Tudo o que sabiam era que pessoas realmente armadas estavam matando as coisas lá fora que saltavam, gritavam, arranhavam e estraçalhavam qualquer um que não corresse rápido o suficiente. As pessoas com armas estariam vivas até o fim do dia, eles não.

— Nós precisamos de armas — o ruivo murmurou encarando o irmão e se moveu da forma mais silenciosa que pôde até ele, sentou-se e fingiu encarar os próprios pés por alguns instantes. — Nós precisamos de armas se quisermos sair em segurança daqui maninho e...
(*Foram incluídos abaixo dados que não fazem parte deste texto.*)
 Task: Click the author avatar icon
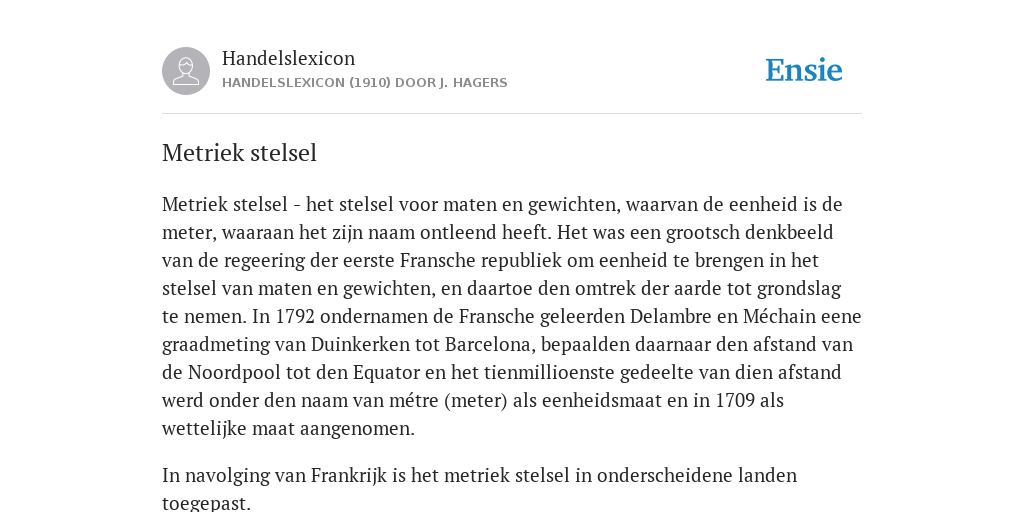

— Nós precisamos de comida — Kankuro interrompeu-o bruscamente e o encarou por alguns minutos. Ambos se encararam seriamente por todo aquele tempo. — Eu não vou arriscar a minha família, entendeu? E não há armas aqui, nós já procuramos.

— Talvez no andar de cima — a sugestão saiu rápida e soou prática demais dos lábios de Gaara por um momento e depois como se fosse um convite suicida. Realmente era. — Vamos lá, só tem uma dessas... coisas... Um transformado... Pronto, soa melhor? Só tem um deles, deve ser magrela e patético. Nós sabemos lidar com esse tipo de coisa. — A empolgação crescente na voz do ruivo traçava o plano perfeito em sua mente, roteirizava a parte em que o protagonista encontrava uma arma e lutava com os monstros sem nenhum arranhão.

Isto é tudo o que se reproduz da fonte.